(Ezekiel Loseke, Headline USA) United States Senator Raphael Warnock, D-Ga., Herschel Walker‘s opponent, used campaign funds for a personal legal defense that predates his time in the Senate.
Warnock, a pastor before he was a senator, is being sued for events that took place before his time in office, according to Politico. Melvin Robertson has sued over the same issue before, but a federal judge dismissed the suit.
Robertson is asserting the same wrongdoing now, but this time he listed Warnock’s church, Ebenezer Baptist Church, as the defendant, reported the New York Post.
Warnock used his campaign attorneys, the Clinton-connected Elias Law Group, and another firm known as Krevolin and Hurst, to defend himself in the suit. Warnock’s campaign funds paid the attorney’s fees.
This expenditure appears to violate the regulatory rules as established by the Federal Election Commission, which has strict parameters about using campaign funds to defend oneself against legal accusations.

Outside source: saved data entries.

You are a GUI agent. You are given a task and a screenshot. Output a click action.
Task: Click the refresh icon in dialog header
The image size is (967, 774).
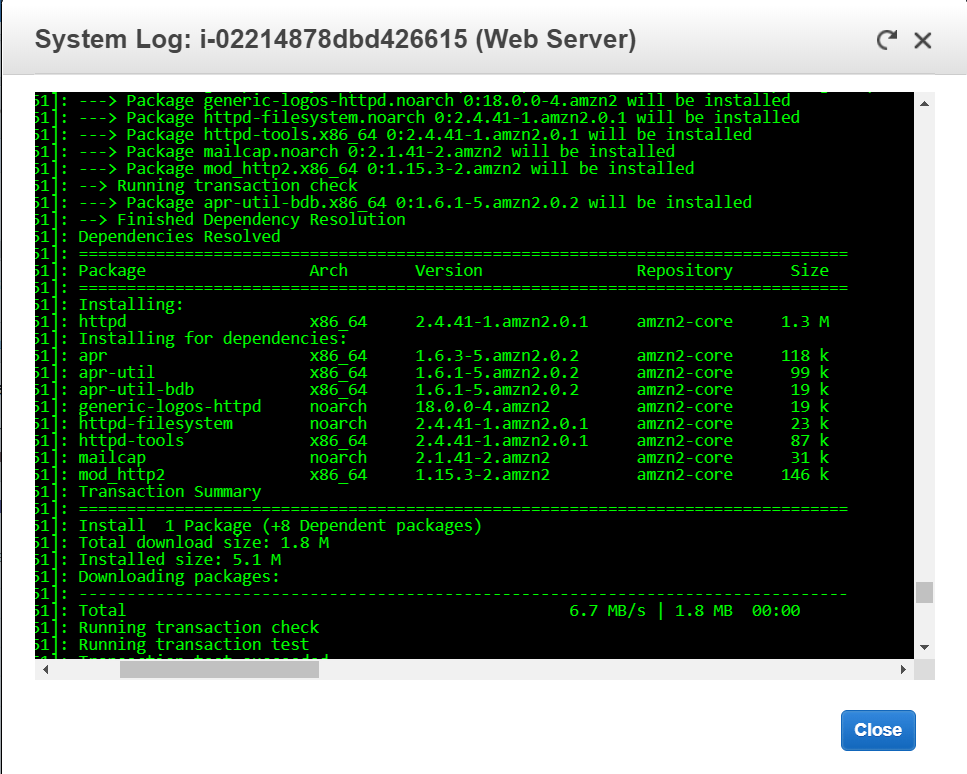click(886, 40)
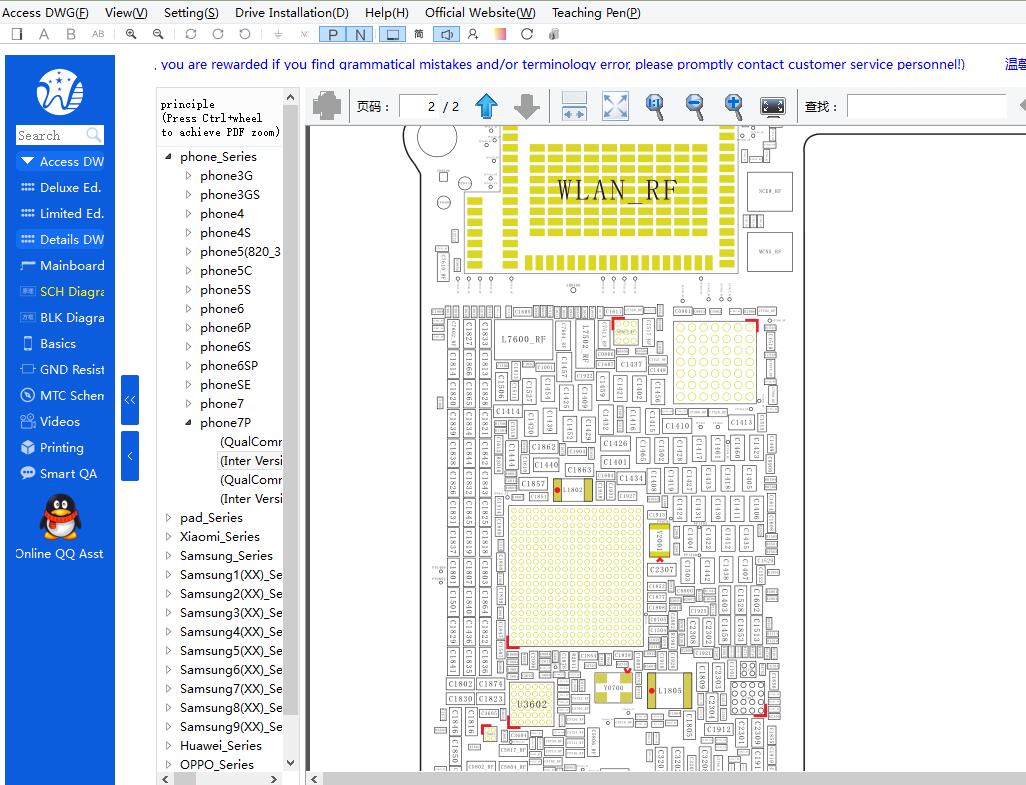Image resolution: width=1026 pixels, height=785 pixels.
Task: Open the Setting(S) menu
Action: click(x=191, y=13)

The FEC rules state that “litigation expenses where the candidate/officeholder was the defendant and the litigation arose directly from campaign activity or the candidate’s status as a candidate” can be paid by campaign funds. However, the FEC clearly states that “Using campaign funds for personal use is prohibited.”
Since, the lawsuit is a rehashing of a pre-political issue, Warnock seems to have violated the SEC’s rules on campaign expenditures, according to Politico.
“I don’t think his donors are giving for him to fund personal lawsuits,” Republican attorney Charles Spies told Politico, referring to Warnock’s alleged misuse of campaign money.
The Left’s legal hitman, Marc Elias (best known for cooking up the Steel Dossier, spying on President Trump, and other leftist work), defended Warnock saying, “It’s completely legal and appropriate to have used campaign funds on this legal matter, as many federal officeholders have done before. Any suggestion otherwise is completely false.”
Despite that dubious defense, even the left-leaning Politico noted that all the examples of congressmen using campaign funds to defend themselves were suits over events that occurred while the congressman was in office.